Arıza: Kamera-Montaj

Bu film aracılığıyla belgeselde montaj meselesine bir başka açıdan bakabilir miyiz derdindeyim. Bir “kamera-montaj“denemesi… Kamera ve montaj değil, kamera ile montaj anlamına geliyor. Sinanköylülerin su pompasını tamir ettikleri, yaklaşık iki buçuk-üç saat süren bir çalışmanın bir buçuk saati, iki MiniDV kasete kaydedildi. Filmin bütünü, bu iki kasetin bilgisayarda montajdan geçmeden art arda eklenmesinden oluştu.

Hani ben film diyorum, izleyenler öyle der mi bilmem. Hem de 93 dakikalık bir kısa film…

Zamanımızın egemen, fest i food belgeselleri, senaryosu önceden yazılmakla, kağıt üstünde kurguya uygun olarak yapılmış çekim planlarının montajda birbirine eklenmesiyle kuruluyor. Montaj süreci, bir “görsel düşünme, yaratma” süreci değil. Nerdeyse her şey kameranın karşısına geçmeden düşünülmüş, planlanmış, bu planları dolduracak parçacıklar hayattan koparılmak üzere kamera başı yapılmıştır. Ters yönde yol alabilir miyiz?

Vertov’dan ilhamla bizim masa başı montajlı yolumuz; her şey olup bitiyorken kamera ile orda olmak, hayatı nasılsa öyle çekmek, kaydettiğin hayata dahil olmak, kendini etkiye açmak, filmi zihnen, çekim sırasında kurmaya başlamak, kamera ile imgelemek, ve de montaj sürecine nasıl biteceği belli olamayan bir filme giriş olarak, görüntülerle düşünmeye başlamak gibi bir şey. Bir imajı hangi imaj, bir olayı hangi olay takip ederse bu film etkili olacak denemelerine girişmek gerçekte. Ama, elbette bir montaj masasında son bulacak bir yolculuk Vertov’un önermesi.

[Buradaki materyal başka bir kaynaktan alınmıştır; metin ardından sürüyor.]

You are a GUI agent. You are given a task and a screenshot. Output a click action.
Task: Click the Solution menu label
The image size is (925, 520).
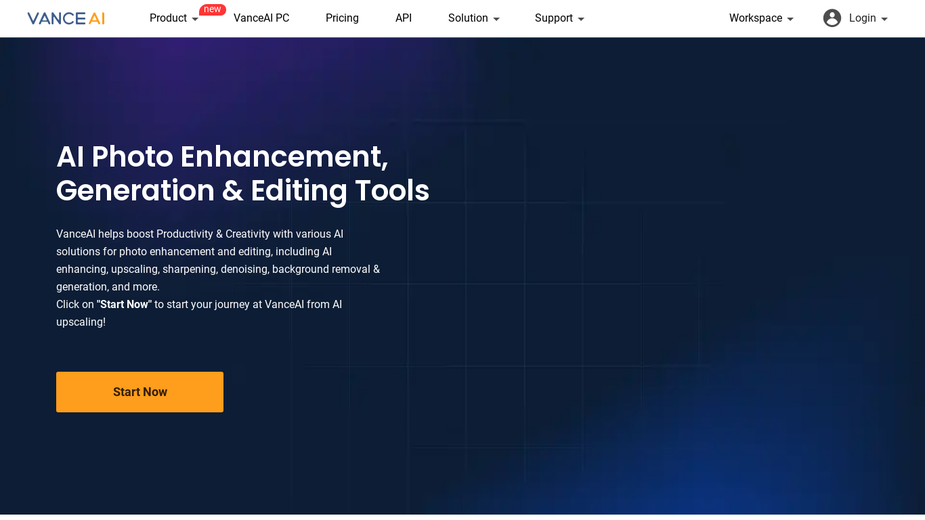468,18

Arıza filmi ise, Sinan Köyü’nde esas olarak toprak meselesiyle ilgili belgesel çalışmamız sürerken, köyün su dalgıcının arızalanmış olması nedeniyle köylülerin boru söküm çalışmasının kamera ile takibi sırasında özerk bir çalışma olarak çıktı.

ariza 01Filmi kamerada bitirmek… Kayıt ve montaj süreçleri arasındaki hem mekan, hem zaman, hem zihin, hem de eylem farklılığını ortadan kaldırmak. Bazen yaptığımız video atölyelerinde “bunu diğer insanlarla denemeli” diye düşündüm. Daha henüz yapamadık. Belgesel atölyelerinde akademik/festivalik/hegemonik düşünüş biçimleri önde. Katılımcılar kameraya, o hareket avcısına, o estetik kurucusuna, o zaman ve mekan yırtıcısına, zamanı geldiğinde emri altındaki bir kişinin, kendi komutları doğrultusunda kullanacağı bir alet gözüyle bakıyorlar. Hiç bir özerklik tanımıyorlar.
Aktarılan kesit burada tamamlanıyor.